Russia banned from competing at Olympic Games

Bild från Bildbyrån

Russia banned from competing at Olympic Games

On Monday 9 December, the World Anti Doping Agency (WADA) announced that Russia would be banned from competing in "all major sporting events” for the next four years, therefore including in the 2022 Beijing Winter Olympic Games. The announcement follows the failure of the Russian Anti Doping Agency (RUSADA) to comply with WADA's standards in January 2019. The Russians have the possibility of contesting the ruling through the Court of Arbitration for Sport (CAS).

Sochi

Allegations of Russian doping practices have been widespread since the 2014 Sochi Games where the country was accused of mounting a blanket doping campaign among its athletes and using sophisticated cover up techniques to hide performance enhancing drugs (PED) usage.

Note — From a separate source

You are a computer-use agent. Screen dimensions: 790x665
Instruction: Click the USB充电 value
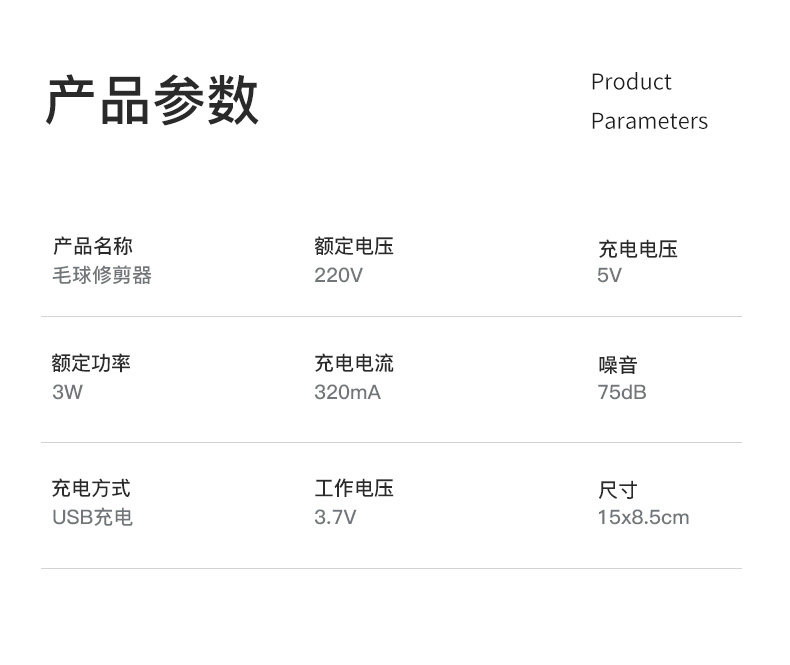[92, 517]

Doping in Olympic ice hockey

At Sochi the country’s sixth place in the women’s ice hockey competition was removed from the record books when seven of the team were accused of doping during the Oswald's Commission investigation into Russian doping at the Games. According to InsideTheGames.biz website, two of these athletes returned values that where physically impossible for women to obtain. In the end six players were banned for life from the 2014 squad.

Not that this is the first time that hockey players have been banned from the Winter Olympics for PED use. According to figures from Wikipedia, four hockey players have been banned from participating in the Winter Games between 1974-2010.

But Sochi saw an unprecedented increase with three other hockey players being banned apart from the Russians. They included Washington Capitals' defenseman, Niklas Bäckström. The Swede fell foul of a difference in the rules in the NHL, where his sinusitis medication is legal, and the Olympics, which run under WADA’s stricter rules regarding this medication.

Two of the Latvian team were also banned - Ralfs Freibergs, who has played with the Montreal Canadiens AHL team, and Vitalijs Pavlovs who has played the majority of his career at KHL team, Dynamo Kiev. But both players played in the ECHL the season after Sochi proving the old adage that "no publicity is bad publicity" to be true.

The future of Russian Olympic hockey

Gary Bettman has already indicated that, just as in 2018, it seems unlikely that NHL players will take part in the 2022 Beijing Games. But Russians may have the same “get out of jail free card” that was given them in the fallout from the Sochi scandal. That is the possibility for athletes to compete under the neutral Olympic banner.

In Pyongyang the so called Olympic Athletes of Russia (OAR) team came fourth in the women's tournament but won Gold in overtime against the surprise of tournament, Germany, in the men's tournament. The Game Winning Goal was scored by Minnesota Wild drafted, Kirill Kaprizov (in photo, above and re-live his goal at 2:21 in the official highlights video, below).

Further complications may arise with the ice hockey World Championships, players who currently play in the Russian Kontinental Hockey League as well as if the KHL joins the European wide, Champions Hockey League as the ban relates to "all major sporting events".

However, the Euro 2020 football tournament is scheduled to go ahead in St Petersburg as planned, so there appears to be some flexibility in the ruling - which many have already suggested undermines WADA's ban in the first place.